▶ _Exercise details_
Only lines with the string "arrow" are wanted. Pull them out of the data.
>>>
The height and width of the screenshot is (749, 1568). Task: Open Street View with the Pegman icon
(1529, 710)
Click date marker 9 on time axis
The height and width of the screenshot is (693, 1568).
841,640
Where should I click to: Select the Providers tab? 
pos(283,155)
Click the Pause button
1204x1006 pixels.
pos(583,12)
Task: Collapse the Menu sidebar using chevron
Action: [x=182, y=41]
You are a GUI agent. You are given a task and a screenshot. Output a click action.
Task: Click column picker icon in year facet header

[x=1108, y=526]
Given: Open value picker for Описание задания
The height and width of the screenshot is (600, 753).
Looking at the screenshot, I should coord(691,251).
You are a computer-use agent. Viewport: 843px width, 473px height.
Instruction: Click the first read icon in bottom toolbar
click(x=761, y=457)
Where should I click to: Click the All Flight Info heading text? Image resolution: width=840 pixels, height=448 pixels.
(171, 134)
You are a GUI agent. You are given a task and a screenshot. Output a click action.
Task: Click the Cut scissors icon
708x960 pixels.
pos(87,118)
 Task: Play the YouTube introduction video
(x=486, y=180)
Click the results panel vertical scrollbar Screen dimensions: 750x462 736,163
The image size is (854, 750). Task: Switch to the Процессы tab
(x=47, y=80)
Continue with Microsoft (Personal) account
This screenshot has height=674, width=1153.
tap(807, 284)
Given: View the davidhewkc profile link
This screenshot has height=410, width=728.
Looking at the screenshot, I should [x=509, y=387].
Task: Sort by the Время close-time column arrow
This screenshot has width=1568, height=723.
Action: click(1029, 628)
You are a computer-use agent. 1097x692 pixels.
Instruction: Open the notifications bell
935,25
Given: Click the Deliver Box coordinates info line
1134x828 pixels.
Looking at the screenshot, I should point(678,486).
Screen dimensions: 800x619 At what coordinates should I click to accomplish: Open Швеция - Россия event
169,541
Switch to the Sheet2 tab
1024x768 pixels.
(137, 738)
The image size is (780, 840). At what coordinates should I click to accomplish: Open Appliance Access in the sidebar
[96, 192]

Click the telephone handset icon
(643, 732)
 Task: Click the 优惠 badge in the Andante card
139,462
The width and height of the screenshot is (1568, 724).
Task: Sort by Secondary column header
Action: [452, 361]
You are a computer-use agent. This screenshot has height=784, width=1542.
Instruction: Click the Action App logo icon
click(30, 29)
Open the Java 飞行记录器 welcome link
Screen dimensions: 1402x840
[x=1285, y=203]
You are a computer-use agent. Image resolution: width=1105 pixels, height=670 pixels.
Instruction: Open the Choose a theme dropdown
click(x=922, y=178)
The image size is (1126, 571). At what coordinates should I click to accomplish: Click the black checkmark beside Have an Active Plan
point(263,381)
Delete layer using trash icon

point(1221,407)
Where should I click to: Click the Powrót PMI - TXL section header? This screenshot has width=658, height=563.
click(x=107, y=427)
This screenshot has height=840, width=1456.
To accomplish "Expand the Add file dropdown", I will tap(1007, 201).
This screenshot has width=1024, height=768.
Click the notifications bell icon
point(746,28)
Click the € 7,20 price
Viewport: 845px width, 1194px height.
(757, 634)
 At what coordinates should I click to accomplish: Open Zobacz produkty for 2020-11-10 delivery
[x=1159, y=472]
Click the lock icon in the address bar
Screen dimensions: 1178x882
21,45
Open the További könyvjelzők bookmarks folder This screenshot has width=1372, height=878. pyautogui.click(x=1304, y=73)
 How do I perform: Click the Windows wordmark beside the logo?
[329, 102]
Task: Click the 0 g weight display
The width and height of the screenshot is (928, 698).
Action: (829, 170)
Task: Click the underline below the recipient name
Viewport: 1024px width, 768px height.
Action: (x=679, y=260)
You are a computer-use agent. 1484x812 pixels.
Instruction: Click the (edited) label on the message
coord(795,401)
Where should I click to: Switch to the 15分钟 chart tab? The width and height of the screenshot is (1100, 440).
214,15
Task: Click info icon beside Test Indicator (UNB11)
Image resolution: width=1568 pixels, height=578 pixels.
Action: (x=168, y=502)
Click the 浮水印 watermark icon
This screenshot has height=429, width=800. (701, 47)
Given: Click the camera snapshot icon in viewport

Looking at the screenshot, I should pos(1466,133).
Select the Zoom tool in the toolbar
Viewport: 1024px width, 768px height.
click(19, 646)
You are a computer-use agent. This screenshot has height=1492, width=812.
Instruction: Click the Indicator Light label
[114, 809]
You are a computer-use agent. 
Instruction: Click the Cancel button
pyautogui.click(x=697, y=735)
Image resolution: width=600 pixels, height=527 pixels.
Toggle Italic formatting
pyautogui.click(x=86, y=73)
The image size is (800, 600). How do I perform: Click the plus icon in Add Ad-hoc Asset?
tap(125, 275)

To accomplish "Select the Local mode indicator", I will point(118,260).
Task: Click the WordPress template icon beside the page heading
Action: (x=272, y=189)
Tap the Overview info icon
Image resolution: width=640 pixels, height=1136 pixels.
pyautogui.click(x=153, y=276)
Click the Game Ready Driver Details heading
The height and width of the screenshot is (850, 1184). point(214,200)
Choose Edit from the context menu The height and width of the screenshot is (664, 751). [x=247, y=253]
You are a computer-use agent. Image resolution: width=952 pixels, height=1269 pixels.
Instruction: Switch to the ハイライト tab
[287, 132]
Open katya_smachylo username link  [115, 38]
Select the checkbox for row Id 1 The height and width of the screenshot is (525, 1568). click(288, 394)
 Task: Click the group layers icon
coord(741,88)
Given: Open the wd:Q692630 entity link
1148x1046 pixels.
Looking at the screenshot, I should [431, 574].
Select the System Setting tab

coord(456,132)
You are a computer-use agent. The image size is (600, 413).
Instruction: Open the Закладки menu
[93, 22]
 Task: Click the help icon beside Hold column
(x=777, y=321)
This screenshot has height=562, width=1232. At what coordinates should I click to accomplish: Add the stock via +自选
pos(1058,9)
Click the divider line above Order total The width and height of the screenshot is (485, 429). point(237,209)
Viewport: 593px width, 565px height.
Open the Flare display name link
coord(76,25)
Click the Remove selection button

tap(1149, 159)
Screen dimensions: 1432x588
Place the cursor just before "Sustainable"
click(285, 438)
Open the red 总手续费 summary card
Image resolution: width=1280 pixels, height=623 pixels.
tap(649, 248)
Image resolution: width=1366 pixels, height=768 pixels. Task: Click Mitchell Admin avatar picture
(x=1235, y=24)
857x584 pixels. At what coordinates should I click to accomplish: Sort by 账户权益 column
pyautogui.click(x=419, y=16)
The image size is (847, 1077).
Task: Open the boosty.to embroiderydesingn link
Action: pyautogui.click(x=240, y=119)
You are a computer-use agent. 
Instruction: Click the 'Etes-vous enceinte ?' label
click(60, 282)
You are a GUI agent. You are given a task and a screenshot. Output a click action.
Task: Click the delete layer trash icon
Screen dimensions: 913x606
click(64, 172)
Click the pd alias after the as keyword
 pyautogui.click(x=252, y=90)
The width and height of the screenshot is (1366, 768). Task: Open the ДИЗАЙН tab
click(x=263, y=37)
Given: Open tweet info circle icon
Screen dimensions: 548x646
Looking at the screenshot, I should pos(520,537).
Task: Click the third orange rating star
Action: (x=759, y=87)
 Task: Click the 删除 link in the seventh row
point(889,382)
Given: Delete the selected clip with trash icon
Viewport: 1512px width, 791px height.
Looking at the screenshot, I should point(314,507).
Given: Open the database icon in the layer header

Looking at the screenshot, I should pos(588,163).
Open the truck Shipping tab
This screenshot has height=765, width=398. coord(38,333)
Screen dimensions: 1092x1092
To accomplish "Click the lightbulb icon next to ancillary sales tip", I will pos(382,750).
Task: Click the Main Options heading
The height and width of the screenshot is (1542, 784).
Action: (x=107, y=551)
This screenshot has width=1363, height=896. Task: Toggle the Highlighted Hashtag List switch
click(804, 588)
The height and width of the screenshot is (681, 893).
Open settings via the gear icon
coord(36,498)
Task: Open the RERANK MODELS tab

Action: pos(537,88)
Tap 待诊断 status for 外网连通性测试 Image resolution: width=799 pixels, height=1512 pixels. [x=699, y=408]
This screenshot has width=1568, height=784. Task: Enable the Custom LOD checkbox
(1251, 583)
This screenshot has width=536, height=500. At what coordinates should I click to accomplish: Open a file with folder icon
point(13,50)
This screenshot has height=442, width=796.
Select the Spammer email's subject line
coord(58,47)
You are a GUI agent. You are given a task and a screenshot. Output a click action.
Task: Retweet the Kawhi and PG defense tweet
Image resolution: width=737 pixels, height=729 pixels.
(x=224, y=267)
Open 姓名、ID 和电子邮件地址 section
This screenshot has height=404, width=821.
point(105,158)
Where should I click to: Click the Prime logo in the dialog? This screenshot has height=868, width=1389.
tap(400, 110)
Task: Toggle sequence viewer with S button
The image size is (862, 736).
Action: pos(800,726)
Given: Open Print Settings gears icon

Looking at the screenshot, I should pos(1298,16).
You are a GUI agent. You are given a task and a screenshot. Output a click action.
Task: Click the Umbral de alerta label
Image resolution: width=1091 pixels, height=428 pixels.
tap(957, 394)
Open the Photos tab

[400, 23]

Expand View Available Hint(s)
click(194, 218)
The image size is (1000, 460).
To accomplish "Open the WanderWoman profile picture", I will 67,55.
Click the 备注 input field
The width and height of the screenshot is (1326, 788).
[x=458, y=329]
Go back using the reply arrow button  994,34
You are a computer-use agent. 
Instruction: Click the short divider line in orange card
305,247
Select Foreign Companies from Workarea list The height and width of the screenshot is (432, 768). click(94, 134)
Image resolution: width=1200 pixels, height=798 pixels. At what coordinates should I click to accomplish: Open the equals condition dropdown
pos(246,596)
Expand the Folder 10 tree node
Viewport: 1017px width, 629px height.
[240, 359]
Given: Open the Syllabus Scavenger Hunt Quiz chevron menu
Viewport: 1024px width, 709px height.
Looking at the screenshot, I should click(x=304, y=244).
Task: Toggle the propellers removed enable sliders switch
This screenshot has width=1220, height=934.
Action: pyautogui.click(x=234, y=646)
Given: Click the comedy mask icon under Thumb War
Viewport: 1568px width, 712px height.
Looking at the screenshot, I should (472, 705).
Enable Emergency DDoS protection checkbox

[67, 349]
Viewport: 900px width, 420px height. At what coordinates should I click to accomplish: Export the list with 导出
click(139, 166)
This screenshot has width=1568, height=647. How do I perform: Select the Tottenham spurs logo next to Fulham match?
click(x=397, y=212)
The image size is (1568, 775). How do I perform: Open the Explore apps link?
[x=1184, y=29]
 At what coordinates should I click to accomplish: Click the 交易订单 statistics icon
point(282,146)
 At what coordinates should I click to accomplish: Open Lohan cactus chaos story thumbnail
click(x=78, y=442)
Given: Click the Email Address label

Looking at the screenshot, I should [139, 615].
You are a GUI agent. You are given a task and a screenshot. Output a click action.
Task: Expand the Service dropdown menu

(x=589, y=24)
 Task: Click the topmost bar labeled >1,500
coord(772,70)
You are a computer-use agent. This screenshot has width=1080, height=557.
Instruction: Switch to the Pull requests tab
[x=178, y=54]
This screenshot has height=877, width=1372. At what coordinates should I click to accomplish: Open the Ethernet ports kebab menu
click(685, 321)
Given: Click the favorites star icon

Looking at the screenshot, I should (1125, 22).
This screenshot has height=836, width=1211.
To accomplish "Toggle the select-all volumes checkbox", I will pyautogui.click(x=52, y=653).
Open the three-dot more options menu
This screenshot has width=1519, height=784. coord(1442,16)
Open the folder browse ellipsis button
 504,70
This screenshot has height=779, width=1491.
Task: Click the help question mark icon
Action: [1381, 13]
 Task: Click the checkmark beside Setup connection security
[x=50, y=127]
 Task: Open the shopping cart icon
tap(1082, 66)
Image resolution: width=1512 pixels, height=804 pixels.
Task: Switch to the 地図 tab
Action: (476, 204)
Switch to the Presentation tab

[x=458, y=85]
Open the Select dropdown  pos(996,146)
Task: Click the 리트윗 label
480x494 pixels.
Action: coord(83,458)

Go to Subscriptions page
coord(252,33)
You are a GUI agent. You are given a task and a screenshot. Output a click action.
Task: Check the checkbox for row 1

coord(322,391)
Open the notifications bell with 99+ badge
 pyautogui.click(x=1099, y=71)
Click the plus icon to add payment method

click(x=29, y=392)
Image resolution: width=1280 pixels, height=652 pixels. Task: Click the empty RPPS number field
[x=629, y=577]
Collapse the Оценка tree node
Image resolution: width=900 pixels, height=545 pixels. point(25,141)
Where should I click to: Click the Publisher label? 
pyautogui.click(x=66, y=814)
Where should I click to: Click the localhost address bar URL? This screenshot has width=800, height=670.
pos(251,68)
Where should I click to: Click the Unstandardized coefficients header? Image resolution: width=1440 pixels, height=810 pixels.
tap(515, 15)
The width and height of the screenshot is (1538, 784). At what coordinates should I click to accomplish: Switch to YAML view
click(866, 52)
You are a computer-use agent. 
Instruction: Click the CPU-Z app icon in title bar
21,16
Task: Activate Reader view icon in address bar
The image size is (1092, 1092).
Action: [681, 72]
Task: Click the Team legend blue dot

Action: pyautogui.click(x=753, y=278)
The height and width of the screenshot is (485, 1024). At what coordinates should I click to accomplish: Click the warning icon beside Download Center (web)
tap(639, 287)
<<<
▶ _Solution to the problem_
Task: Sort by the Время close-time column arrow
Go back using the reply arrow button  994,34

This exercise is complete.